● Work task: Every line below should be repeated exactly.

*** Opening Records for this task ***

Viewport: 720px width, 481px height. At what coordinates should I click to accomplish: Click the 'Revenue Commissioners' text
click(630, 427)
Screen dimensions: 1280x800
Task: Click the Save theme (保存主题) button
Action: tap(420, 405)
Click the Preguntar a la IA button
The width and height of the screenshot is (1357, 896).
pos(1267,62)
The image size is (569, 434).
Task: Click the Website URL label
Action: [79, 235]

*** Closing Records for this task ***

● Reply:
Viewport: 720px width, 481px height. At what coordinates should I click to accomplish: Click the 'Revenue Commissioners' text
click(630, 427)
Screen dimensions: 1280x800
Task: Click the Save theme (保存主题) button
Action: tap(420, 405)
Click the Preguntar a la IA button
The width and height of the screenshot is (1357, 896).
pos(1267,62)
The image size is (569, 434).
Task: Click the Website URL label
Action: [79, 235]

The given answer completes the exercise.